My New Year’s resolution is To Think More. With all that entails.
Lights out at the cinema, gang. We are the storytellers.
My New Year’s resolution is To Think More. With all that entails.
It sounds glib, but for real; I live alone and I’m not suited for it. I have podcasts and audiobooks and video essays on near constantly, for company I never really have to pay attention to, a parasocial friendship that requires no effort. When I wake up in the morning, my brain gasps for it’s first “other thought” of the day. Because, even with the justifications and excuses, I am inevitably blocking myself out.
The Neil Gaiman article has a line at the start describing sci-fi and fantasy fans as inherently vulnerable, that they tend to get so involed in wrapping their lives around a fictional world to avoid something ugly that happened in this one. Along with the horror of the allegations, that line has stuck with me, niggling at the corner of my brain.
I’m just completing the Return of the King audiobook, having started with The Hobbit and looking forward to The Silmarillion. I have devoured the incredible Worlds Beyond Number: The Wizard, The Witch, and the Wild One which is one of the best pieces of fiction I have ever experienced. I caught up a year’s worth of 1-2 hr episodes in only a few months. It’s quality stuff, but why I am there, specifically?
The active, thinking part of me has faded into to-do lists and passive consumption. I get on, I do the thing in front of me with occassional gasps of thought in the shower or when I’m cooking. Even with all social media apps deleted from my phone, Other Voices stream in- I have a podcast on even when I go to sleep. This internal retreat happened online as well, I rarely post about my life anymore, rarely comment on a friend’s photo which I’ll like but scroll past. Social media has become consumption and a reluctant marketing tool. The “getting likes and affirmation” theory really doesn’t suit me anymore- if anything being seen online makes me feel exposed and uncomfortable. Out of control. Out of the safety of the voyeur.
I scroll, I consume, I listen and read and imagine. And when I sit down to write, I get scared, because I’m suddenly all alone.
I can’t write in public, I can’t write to songs with lyrics. I really need silence. The opposite of my daily life. The various Katies inside that I’ve been blocking out seem very startled to be in the room together- like the lights suddenly coming on in the cinema and now the collective audience of strangers are asked to solve a riddle. Bafflement, panic, someone’s baby wets itself. Quite the scene.

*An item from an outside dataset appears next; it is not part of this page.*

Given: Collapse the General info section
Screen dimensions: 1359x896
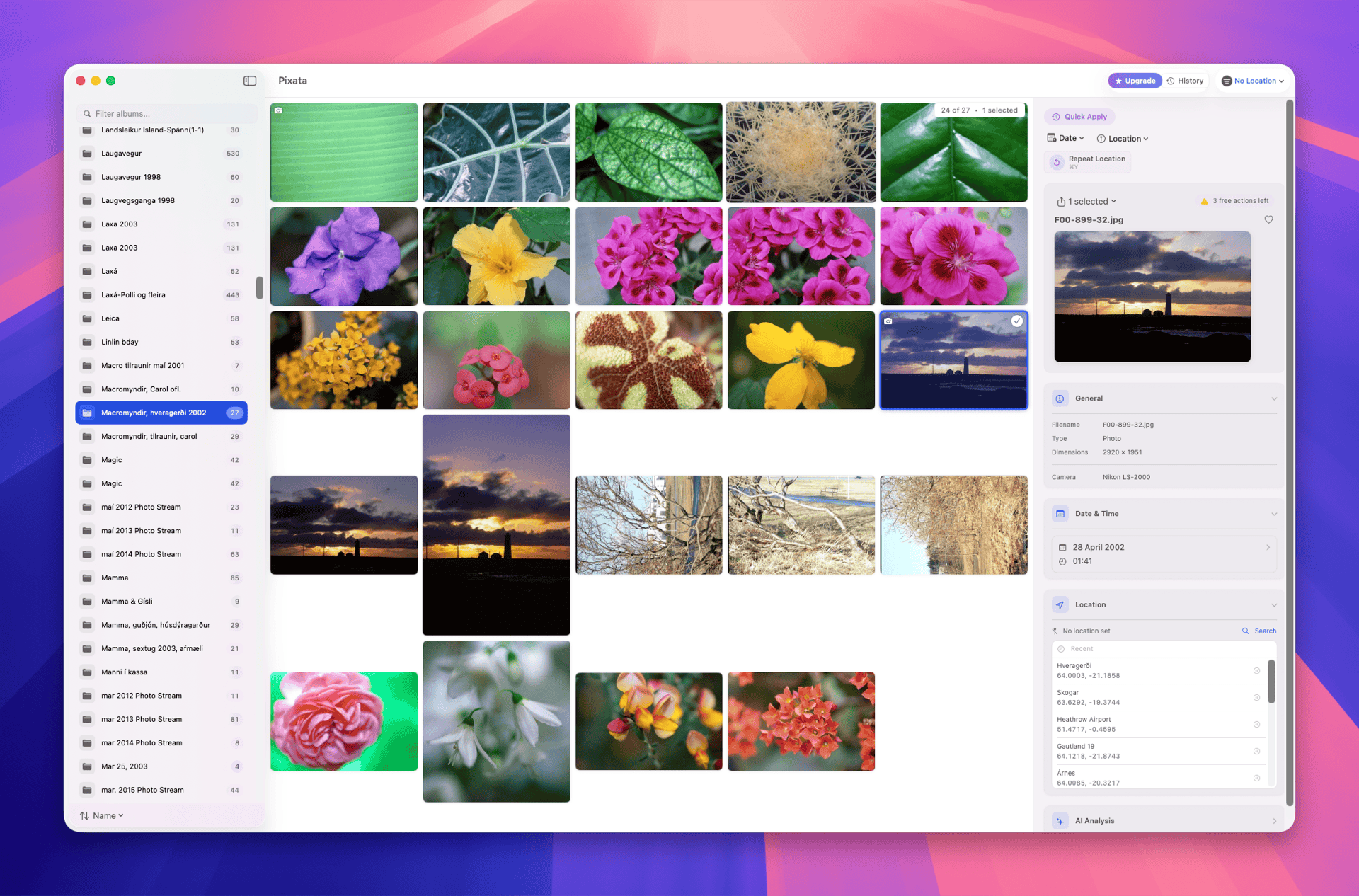Looking at the screenshot, I should (x=1273, y=398).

The most challenging part of freelance writing/performing is that I must come up with my own ideas. Twelve year old Katie is appalled at myself for this. I once got a detention at school because I did an essay related to, but not actually, the set homework because I found it more interesting. I argued my way out of it with my head of year, who was baffled but did acknowledge I was being punished for my curiosity. I was a competant but unruly nightmare of a student, forever doing well in slightly the wrong direction. But years of formal education did eventually make me goal oriented, got me used to working to a brief and a mark-scheme. When the consequences became real, qualifications that would effect my future.I love being given tasks to achieve. I feel lost when making tasks for myself.
A mix of uncertaity always muddies the water, the Katie’s in the cinema tend to balk and turn the lights back off and the screen back on. The goal is to make them all a community, and perhaps even make them realise they’re really just one person.
Thinking more involves:
Noticing my own tastes and interests, and trusting them.
To come up with pitches to publications, pitches for shows, pitches for tv writing and podcasts and everything else. Things I should really be thinking about.
Keeping commitments in mind, invoicing on time, responding to emails promptly and trusting my replies.
Getting used to being alone AND
Thinking of my friends more often, socialising with them instead of the pit of distraction.
Truely, having this newsletter as a weekly commitment has helped enormously, it has caused me much joy and much panic and much much thinking. Thank you for signing up to it :)
Upcoming Shows:
Speaking of fantasy, the next Club Wormhole is LEGALLY NOT Dungeons and Dragon’s themed, but do come to Club Wormhole: Reptiles and Rulebooks on 3rd Feb for headliner Joz Norris and a little bit of Katie Mitchell also.
Spine Hygiene, Leicester Comedy Festival, 16th February
17:00, Phoenix- The Nest - this show is right before Club Wormhole so do see both together for an incredibly silly Sunday NightSpine Hygiene, Saturday 15th March - 7pm-8.30pm, Glasgow Comedy Festival.
Spine Hygiene, 30 MINS VERSION, Saturday 19th April, time tbc, MANCHESTER PUNK FESTIVAL
Knitting Progress:
2 x 4hr coaches to Longdong provided ample time to absolutely blast it in the knitting department. Not that it looks like much, but please consider each row is 300+ sts m’lud.
It’s the Olivia Bell Cardi by the legendary Norah Gaughn. Knitted in King Cole Forest Aran and Sirdar Loveful DK, both 100% recycled yarns.